• Work item
Which lines mention "size"? Show each one from the listing.
--- Data supplied Enclosed Below ---
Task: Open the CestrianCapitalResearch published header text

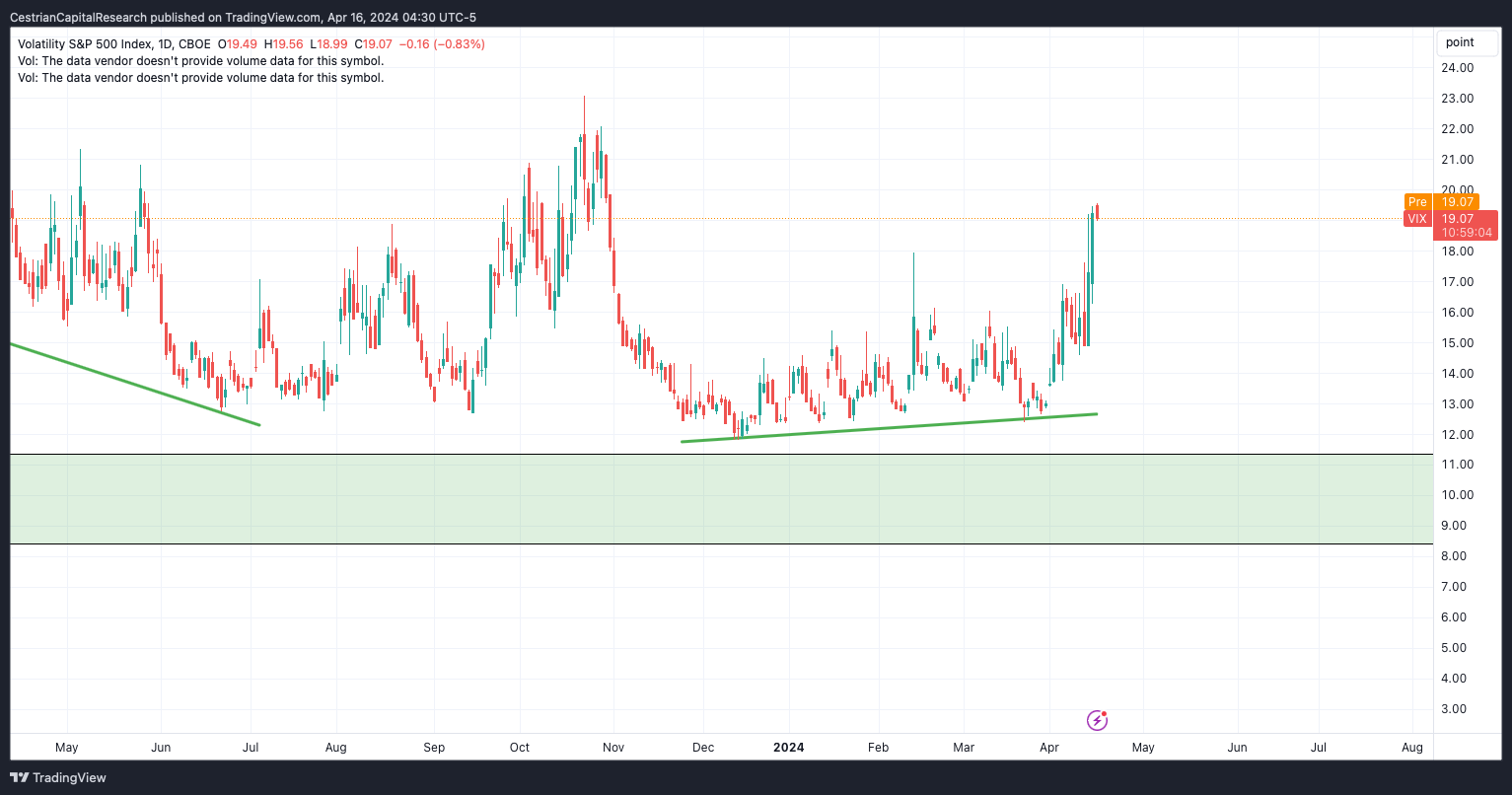Action: click(243, 18)
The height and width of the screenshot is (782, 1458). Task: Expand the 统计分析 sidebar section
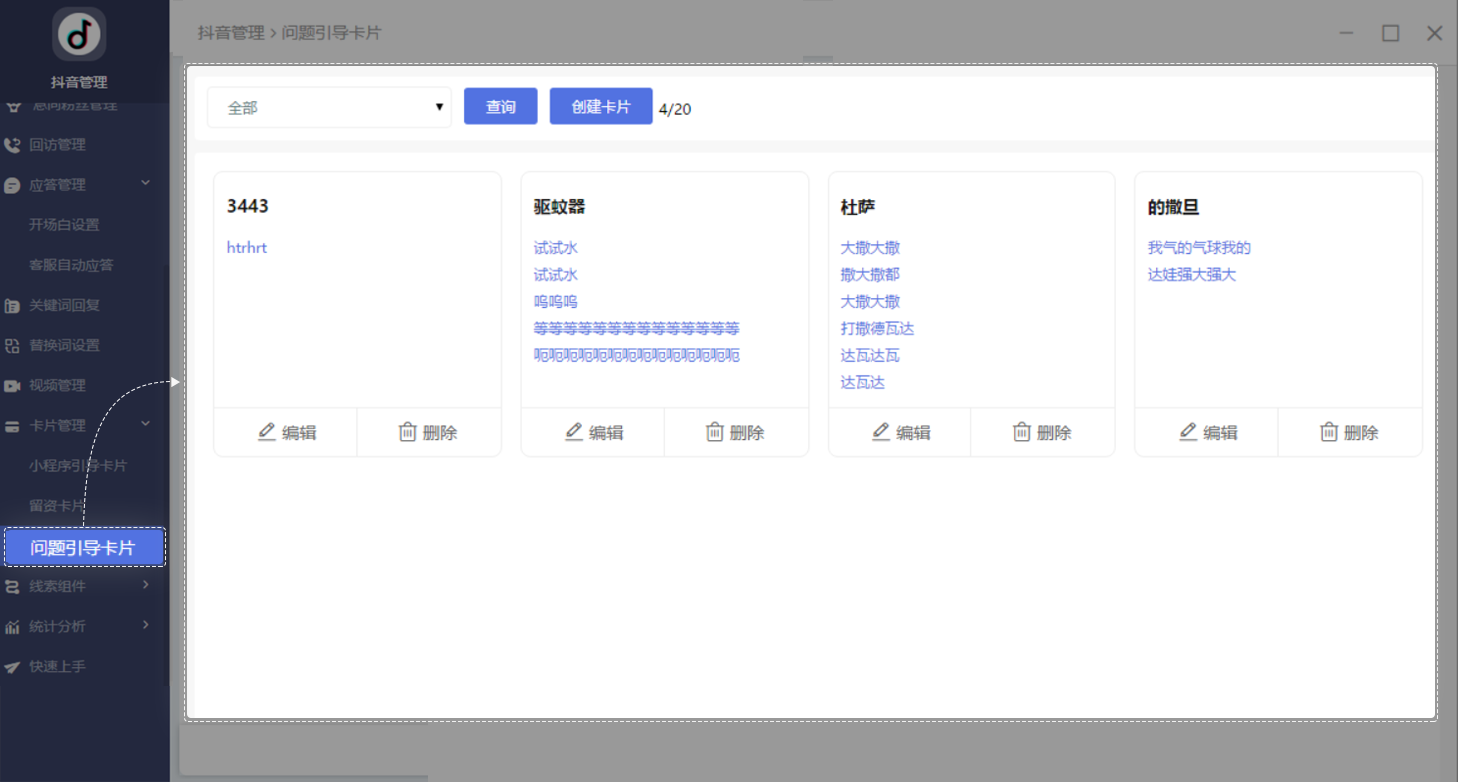click(x=146, y=625)
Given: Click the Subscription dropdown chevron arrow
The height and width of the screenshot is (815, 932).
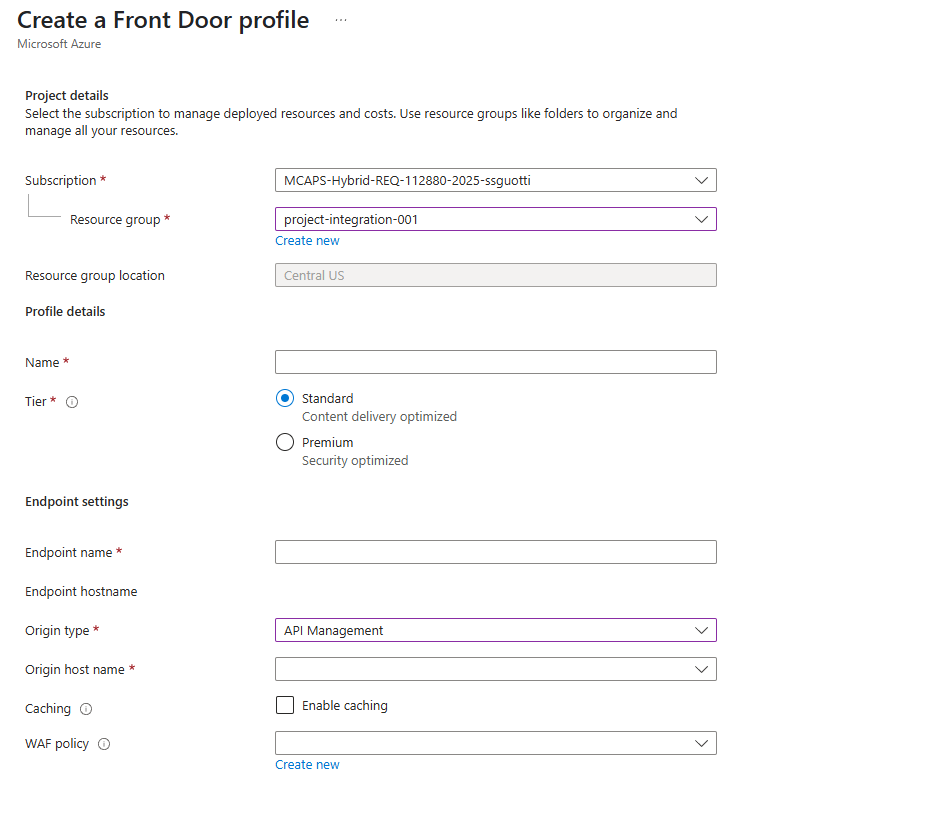Looking at the screenshot, I should tap(701, 181).
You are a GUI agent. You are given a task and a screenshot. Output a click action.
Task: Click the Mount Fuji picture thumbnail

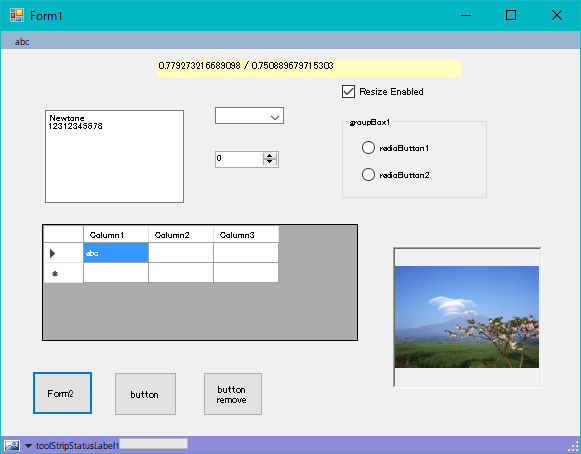pyautogui.click(x=467, y=317)
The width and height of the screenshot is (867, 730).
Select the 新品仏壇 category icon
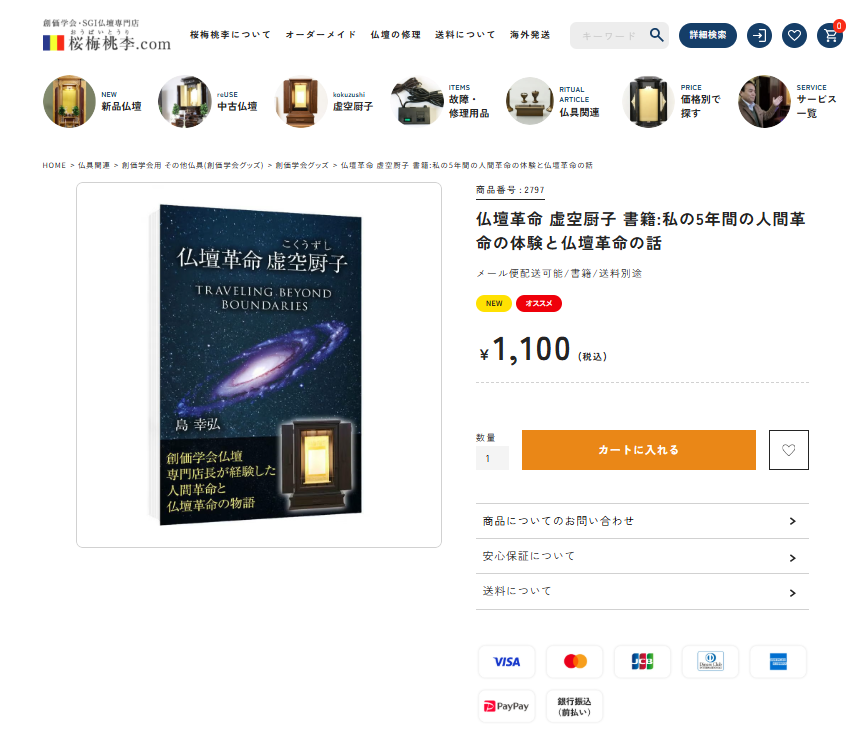(x=69, y=102)
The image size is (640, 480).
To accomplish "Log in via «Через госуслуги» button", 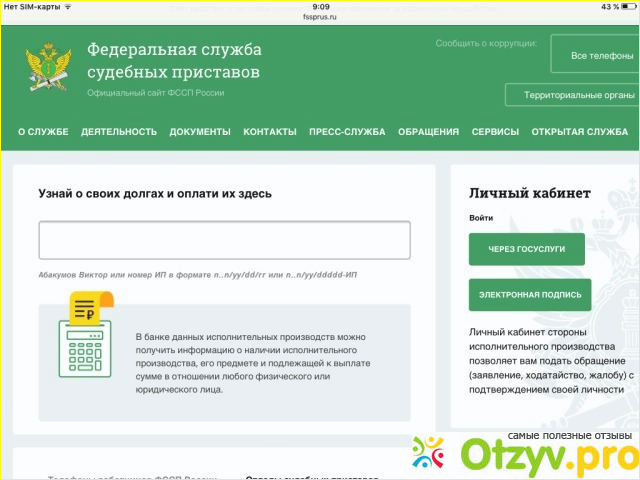I will click(x=526, y=249).
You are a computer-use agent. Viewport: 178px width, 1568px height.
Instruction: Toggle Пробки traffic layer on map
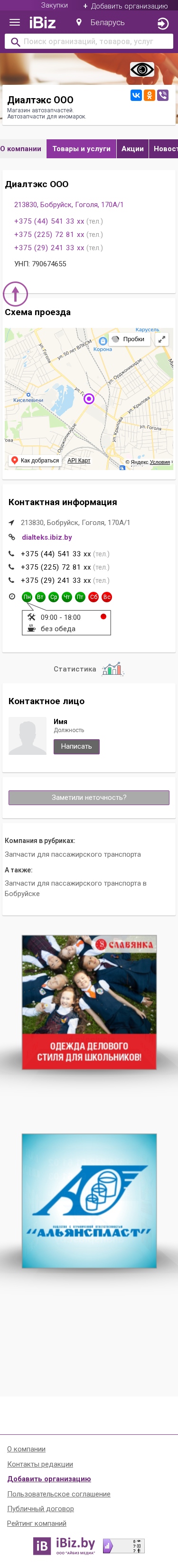tap(129, 340)
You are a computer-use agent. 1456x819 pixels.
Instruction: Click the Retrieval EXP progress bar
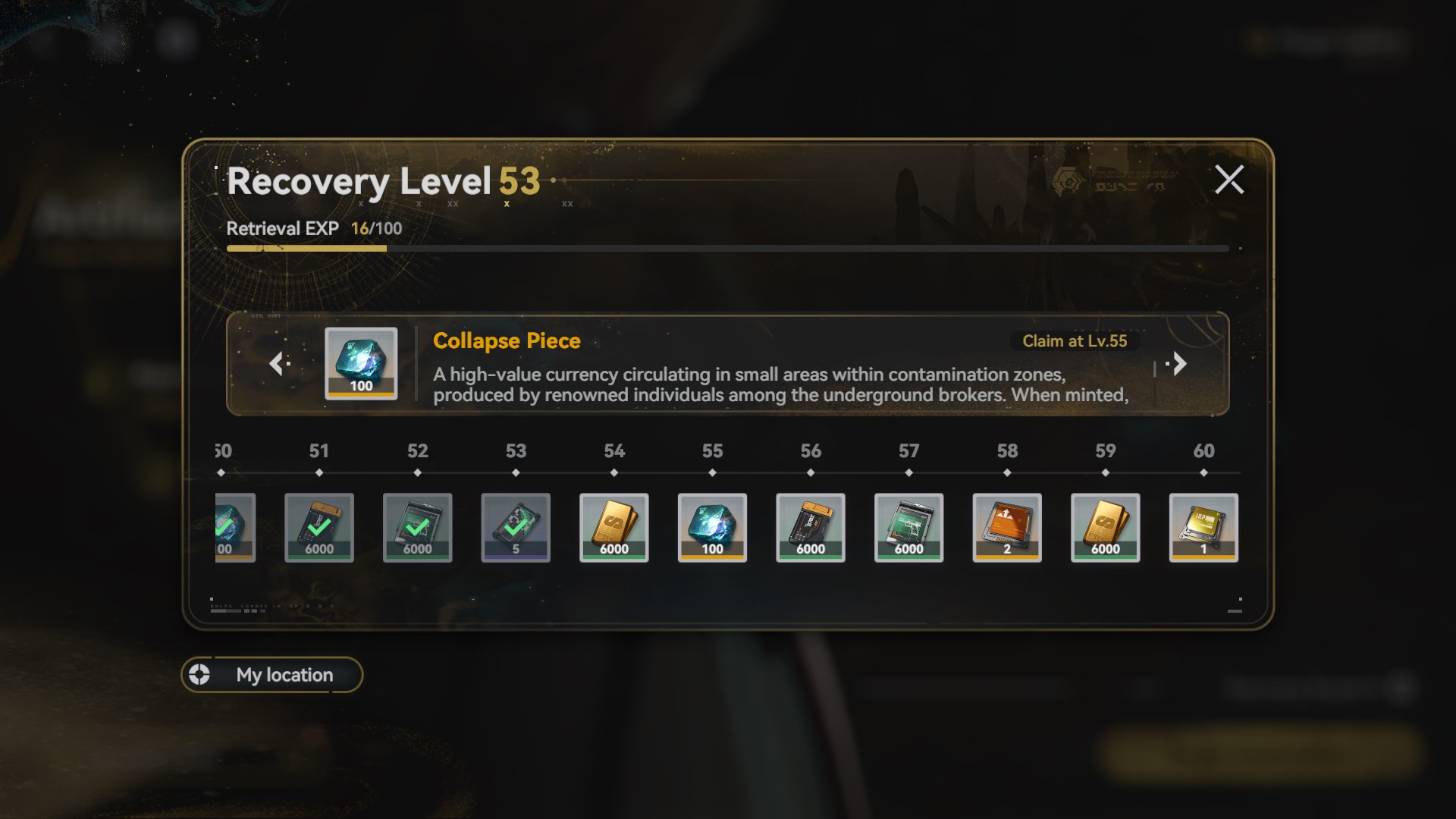[x=727, y=248]
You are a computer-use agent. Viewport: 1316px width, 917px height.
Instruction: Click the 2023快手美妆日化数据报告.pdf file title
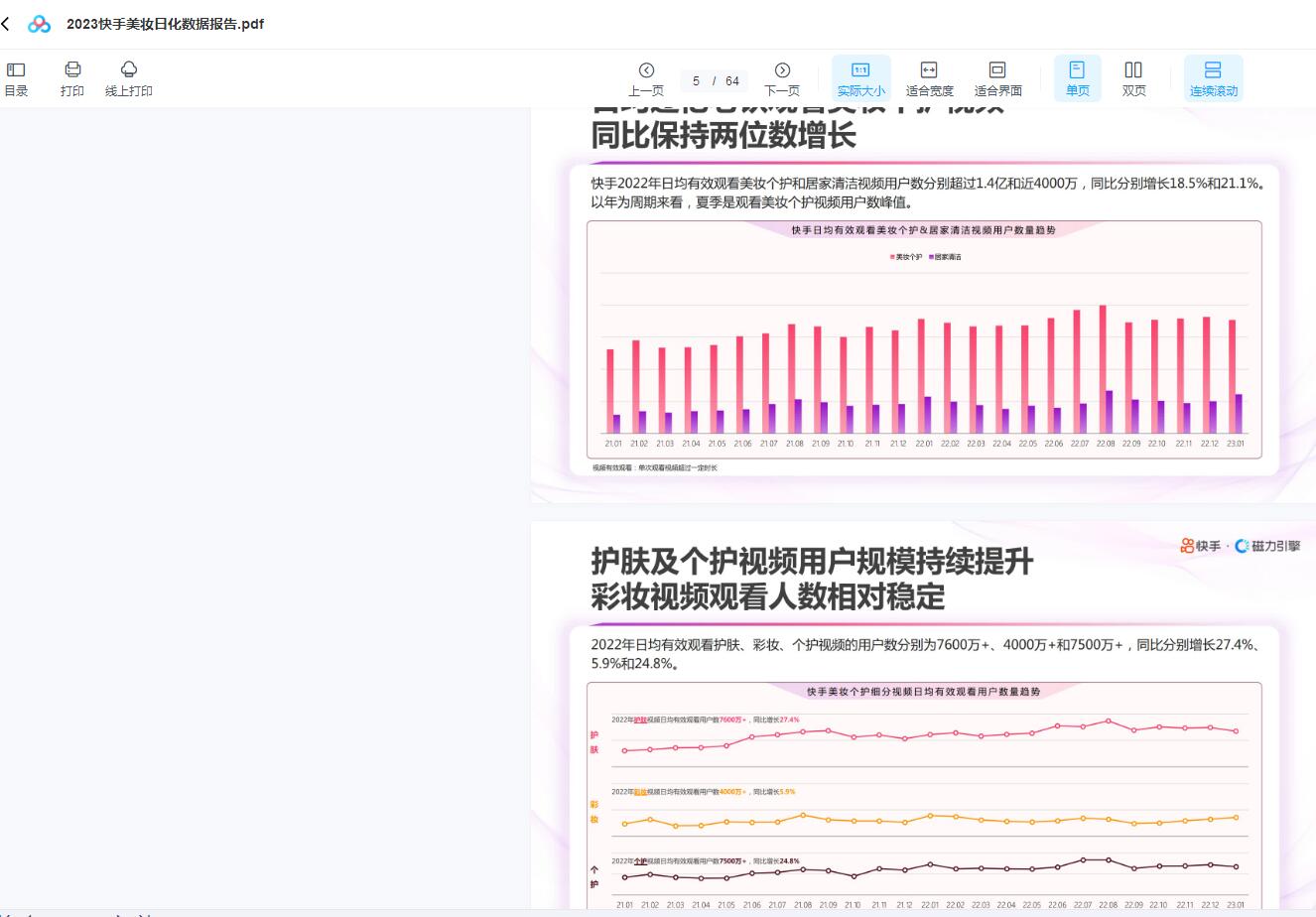[165, 24]
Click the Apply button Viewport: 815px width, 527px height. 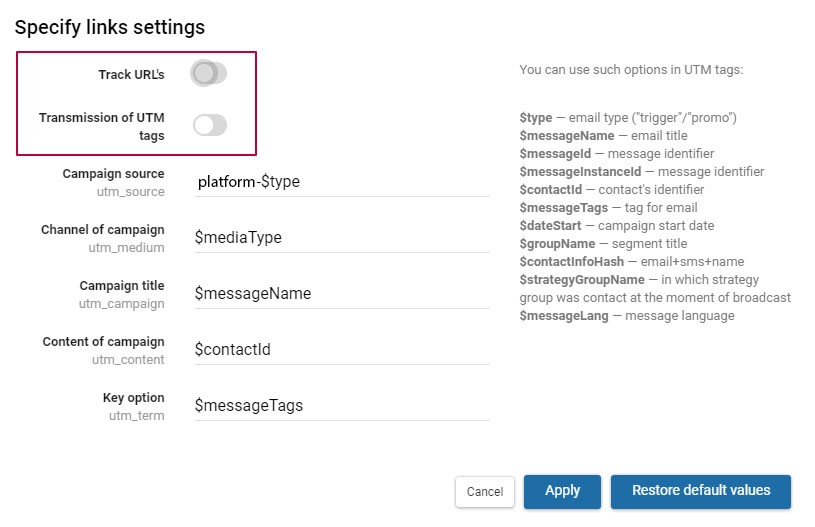[x=562, y=491]
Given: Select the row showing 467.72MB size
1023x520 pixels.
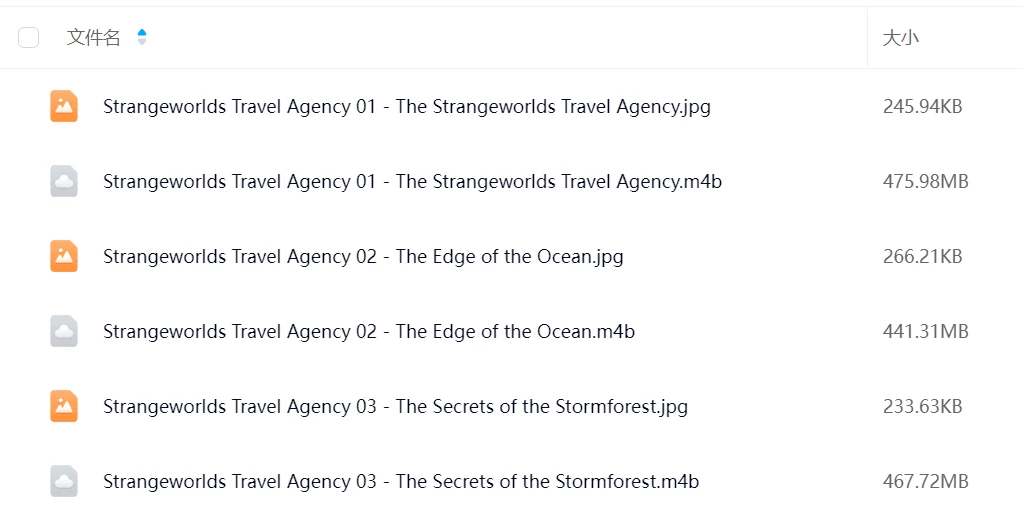Looking at the screenshot, I should click(512, 482).
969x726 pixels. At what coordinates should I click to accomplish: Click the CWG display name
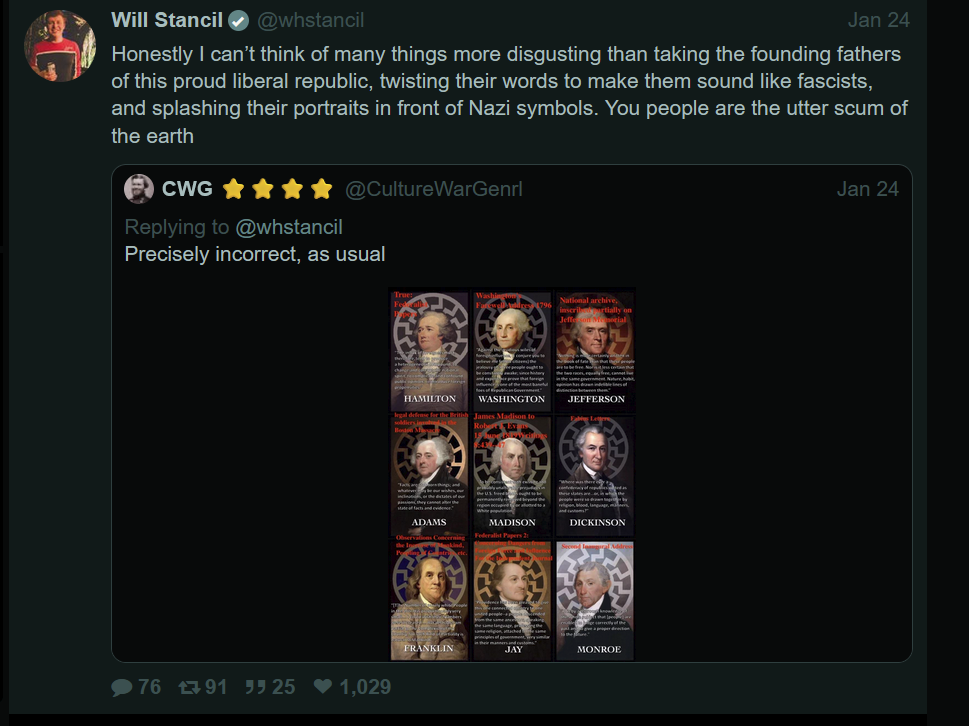point(186,189)
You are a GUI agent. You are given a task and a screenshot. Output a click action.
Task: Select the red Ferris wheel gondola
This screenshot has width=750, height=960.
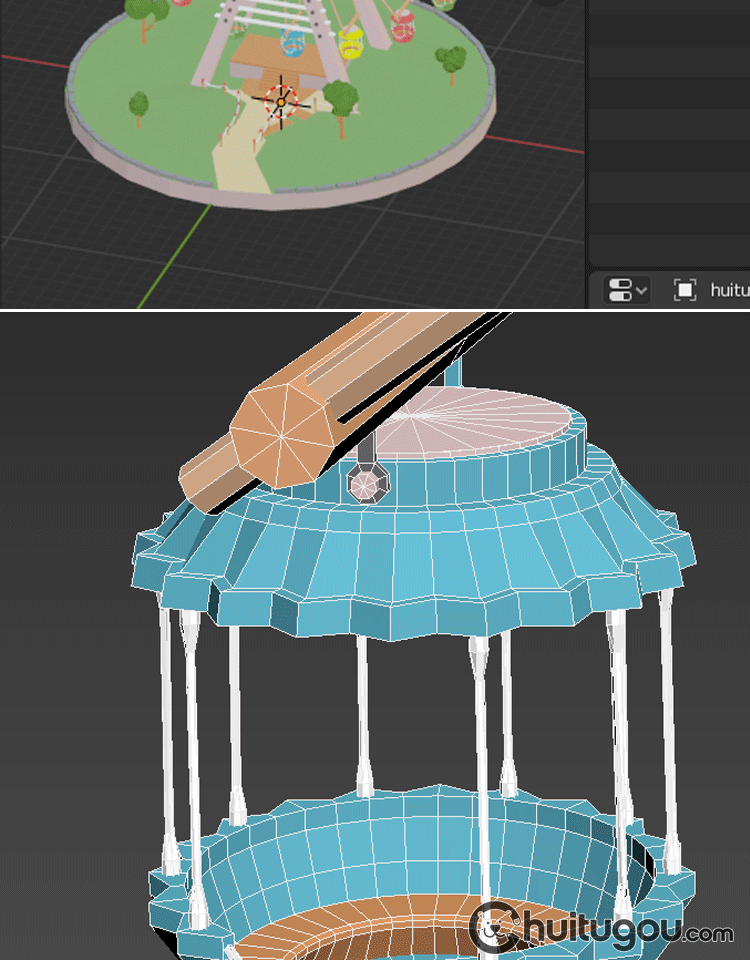point(402,30)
--- End of Enclosed Data supplied ---
• Solution for this exercise
The image size is (640, 480).
Given: Select the row showing 467.72MB size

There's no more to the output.